- Died: 13 December 552
- Venerated in: Eastern Orthodox Church, Roman Catholicism
- Feast: 12 December

= Columba of Terryglass =

One of the Twelve Apostles of Ireland

Columba of Terryglass (Colum) (died 13 December 552) was the son of Ninnidh, a descendant of Crinthainn, King of Leinster. Columba was a disciple of St. Finnian of Clonard. He was one of the Twelve Apostles of Ireland.

==Life==
In his youth, he learned his psalms and hymns from an old holy man named Colman Cule, who lived near Clonenagh, and founded the church of Cluain Cain. Afterwards, he studied with Finnian of Clonard. Columba resolved to go to Rome and bring back some relics of Saints Peter and Paul. On his return, he visited Tours and brought from there the staff of St. Martin of Tours. He also visited England and preached with some success to the Anglo-Saxons.

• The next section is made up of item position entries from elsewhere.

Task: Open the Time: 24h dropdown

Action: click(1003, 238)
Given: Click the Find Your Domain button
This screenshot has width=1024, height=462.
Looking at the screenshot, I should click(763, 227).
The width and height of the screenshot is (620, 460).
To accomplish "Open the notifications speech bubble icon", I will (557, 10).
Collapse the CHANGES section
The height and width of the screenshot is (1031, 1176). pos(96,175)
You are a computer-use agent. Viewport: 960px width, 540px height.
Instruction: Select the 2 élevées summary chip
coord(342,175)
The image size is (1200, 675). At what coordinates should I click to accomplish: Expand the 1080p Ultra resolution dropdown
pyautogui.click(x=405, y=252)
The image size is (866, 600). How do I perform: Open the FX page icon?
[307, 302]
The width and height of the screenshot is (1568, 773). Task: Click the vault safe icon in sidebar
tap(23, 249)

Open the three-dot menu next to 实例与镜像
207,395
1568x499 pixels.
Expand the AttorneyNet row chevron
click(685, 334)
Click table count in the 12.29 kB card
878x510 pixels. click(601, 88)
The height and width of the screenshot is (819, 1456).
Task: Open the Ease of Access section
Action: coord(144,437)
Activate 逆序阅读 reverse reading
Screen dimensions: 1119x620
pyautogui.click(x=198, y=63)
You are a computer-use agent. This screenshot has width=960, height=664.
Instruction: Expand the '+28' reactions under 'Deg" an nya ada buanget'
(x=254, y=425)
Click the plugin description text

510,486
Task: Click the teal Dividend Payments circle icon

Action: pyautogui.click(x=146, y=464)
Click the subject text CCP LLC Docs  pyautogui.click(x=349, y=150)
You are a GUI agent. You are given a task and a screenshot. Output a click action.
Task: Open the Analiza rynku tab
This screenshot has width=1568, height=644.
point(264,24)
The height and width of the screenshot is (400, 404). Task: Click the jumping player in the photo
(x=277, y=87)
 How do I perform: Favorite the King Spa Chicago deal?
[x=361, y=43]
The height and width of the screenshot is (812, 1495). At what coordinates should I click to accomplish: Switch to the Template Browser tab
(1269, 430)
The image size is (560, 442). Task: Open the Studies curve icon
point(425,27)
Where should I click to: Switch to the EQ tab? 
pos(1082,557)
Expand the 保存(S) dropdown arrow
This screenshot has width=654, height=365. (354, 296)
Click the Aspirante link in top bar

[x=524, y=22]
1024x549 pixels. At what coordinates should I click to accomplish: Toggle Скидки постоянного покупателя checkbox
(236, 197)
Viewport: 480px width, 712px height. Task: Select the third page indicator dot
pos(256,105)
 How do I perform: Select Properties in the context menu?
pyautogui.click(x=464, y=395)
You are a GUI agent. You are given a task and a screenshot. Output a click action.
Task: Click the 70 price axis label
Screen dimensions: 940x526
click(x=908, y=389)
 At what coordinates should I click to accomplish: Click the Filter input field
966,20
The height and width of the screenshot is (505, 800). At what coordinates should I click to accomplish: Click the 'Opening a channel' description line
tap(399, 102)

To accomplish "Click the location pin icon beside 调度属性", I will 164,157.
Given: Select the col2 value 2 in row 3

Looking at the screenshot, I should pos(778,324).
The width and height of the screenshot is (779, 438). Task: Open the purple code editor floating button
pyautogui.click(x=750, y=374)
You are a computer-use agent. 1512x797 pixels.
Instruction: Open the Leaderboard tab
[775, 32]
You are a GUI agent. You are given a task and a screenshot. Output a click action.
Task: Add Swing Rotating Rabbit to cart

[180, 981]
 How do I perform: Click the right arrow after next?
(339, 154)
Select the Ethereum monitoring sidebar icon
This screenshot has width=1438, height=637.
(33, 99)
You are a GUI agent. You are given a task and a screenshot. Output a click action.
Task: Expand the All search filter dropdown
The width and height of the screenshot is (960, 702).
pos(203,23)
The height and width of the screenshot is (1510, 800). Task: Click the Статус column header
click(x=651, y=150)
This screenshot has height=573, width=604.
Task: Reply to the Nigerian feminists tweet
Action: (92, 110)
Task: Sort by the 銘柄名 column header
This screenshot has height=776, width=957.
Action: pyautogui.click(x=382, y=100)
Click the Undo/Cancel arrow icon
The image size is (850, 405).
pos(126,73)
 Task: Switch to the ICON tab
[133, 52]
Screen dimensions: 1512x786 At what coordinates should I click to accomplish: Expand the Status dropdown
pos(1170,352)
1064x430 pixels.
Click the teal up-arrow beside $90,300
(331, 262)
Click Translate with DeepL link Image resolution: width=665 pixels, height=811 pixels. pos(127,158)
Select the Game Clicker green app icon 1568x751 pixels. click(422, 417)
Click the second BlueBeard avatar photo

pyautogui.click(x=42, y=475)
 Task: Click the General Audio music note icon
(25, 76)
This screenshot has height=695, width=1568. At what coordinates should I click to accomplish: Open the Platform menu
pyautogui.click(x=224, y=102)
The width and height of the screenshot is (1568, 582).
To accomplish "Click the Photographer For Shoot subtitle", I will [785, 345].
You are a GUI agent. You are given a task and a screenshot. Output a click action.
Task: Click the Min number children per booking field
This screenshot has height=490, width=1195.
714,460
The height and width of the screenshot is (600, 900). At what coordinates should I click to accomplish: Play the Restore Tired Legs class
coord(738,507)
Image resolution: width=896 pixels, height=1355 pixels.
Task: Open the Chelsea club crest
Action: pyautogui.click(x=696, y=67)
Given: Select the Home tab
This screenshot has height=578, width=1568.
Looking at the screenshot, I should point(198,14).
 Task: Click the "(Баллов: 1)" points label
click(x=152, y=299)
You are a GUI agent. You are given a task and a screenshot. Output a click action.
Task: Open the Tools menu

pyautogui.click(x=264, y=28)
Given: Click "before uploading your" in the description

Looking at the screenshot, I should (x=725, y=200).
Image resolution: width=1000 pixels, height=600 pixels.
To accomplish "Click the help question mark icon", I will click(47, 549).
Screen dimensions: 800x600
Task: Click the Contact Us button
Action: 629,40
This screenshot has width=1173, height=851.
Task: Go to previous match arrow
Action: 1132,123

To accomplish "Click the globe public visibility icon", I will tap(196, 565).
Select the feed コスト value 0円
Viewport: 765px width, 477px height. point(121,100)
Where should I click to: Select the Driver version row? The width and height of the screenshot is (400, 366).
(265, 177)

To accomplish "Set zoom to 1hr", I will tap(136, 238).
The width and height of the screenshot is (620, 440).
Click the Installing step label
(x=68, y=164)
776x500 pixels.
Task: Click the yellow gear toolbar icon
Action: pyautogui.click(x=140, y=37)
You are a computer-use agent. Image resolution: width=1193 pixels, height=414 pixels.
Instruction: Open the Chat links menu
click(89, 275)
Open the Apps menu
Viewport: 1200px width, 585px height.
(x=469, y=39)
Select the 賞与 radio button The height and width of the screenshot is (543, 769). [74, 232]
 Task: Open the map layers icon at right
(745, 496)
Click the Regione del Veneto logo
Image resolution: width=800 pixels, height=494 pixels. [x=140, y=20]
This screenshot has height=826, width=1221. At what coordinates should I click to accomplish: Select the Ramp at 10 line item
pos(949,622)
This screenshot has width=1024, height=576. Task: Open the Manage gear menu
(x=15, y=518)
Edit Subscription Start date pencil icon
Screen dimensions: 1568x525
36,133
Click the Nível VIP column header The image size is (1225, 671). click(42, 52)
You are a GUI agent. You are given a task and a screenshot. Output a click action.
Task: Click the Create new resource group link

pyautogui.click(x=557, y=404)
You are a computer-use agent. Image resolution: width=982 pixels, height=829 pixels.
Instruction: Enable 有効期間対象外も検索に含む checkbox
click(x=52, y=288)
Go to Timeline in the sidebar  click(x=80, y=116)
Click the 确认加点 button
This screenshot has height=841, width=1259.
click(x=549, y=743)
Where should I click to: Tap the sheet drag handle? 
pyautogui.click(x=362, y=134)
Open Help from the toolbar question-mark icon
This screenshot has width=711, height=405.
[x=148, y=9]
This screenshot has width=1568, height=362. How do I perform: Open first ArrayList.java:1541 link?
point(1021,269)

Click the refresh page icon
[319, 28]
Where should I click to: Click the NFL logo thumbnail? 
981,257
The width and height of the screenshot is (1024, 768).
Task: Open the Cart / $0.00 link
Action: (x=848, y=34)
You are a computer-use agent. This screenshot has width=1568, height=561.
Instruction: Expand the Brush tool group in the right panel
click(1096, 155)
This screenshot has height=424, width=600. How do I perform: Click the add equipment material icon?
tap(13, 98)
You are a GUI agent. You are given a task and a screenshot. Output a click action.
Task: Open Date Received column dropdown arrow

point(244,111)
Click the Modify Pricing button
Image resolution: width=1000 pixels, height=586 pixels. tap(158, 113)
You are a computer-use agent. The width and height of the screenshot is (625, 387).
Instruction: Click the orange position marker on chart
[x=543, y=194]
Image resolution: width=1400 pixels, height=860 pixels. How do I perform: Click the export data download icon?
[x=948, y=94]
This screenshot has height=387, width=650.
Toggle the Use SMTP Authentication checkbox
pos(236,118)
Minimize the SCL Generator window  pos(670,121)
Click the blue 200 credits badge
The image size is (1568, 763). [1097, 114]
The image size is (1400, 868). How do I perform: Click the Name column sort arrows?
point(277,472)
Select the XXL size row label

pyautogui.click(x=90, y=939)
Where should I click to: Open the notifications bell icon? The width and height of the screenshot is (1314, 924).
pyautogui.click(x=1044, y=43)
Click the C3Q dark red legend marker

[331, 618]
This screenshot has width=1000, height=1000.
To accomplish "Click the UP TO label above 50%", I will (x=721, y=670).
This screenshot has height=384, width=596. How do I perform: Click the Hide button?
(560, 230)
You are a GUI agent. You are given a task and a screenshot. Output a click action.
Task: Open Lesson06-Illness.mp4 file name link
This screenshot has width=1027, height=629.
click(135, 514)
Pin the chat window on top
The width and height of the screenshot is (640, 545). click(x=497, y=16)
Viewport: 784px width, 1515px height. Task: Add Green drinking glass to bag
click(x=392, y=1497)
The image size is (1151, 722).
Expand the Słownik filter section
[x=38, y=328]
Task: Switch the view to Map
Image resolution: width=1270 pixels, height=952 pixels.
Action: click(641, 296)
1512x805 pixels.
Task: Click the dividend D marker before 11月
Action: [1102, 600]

Returning home, he remained a year at Clonenagh before crossing Slieve Bloom and founding a church near Lough Derg.

John Healy reports that around 520 Columba was prompted by an angel to relocate to Inis Cealtra, where he remained a long time. According to one story, when one of his monks died suddenly on the shore opposite the northern part of the island, Columba ordered the monks to go and say to the dead man, "Columba bids thee arise." The man then arose and returned with them to the island. Columba founded the celebrated monastery of Tirdaglas (Tir-da-glasí), or Terryglass in 548. Fintan of Clonenagh received his religious formation at Terryglass and was deeply influenced by the penitential practices and the severity of the Rule.

When Finnian was in extremis, suffering from the plague, he sent for Columba to administer Holy Viaticum. Columba himself died of the plague on 13 December 552, and was buried within the precincts of his monastery at Terryglass. A holy well, named after Columba, is located in the village of Terryglass and is alleged to cure headaches and migraines.

Some fifteen other saints of Ireland, bearing the name Columba, are mentioned in the Martyrology of Gorman. While Columba is traditionally considered a saint, he is not listed in the latest official, complete martyrology of the Catholic Church, the 2004 Martyrologium Romanum in Latin.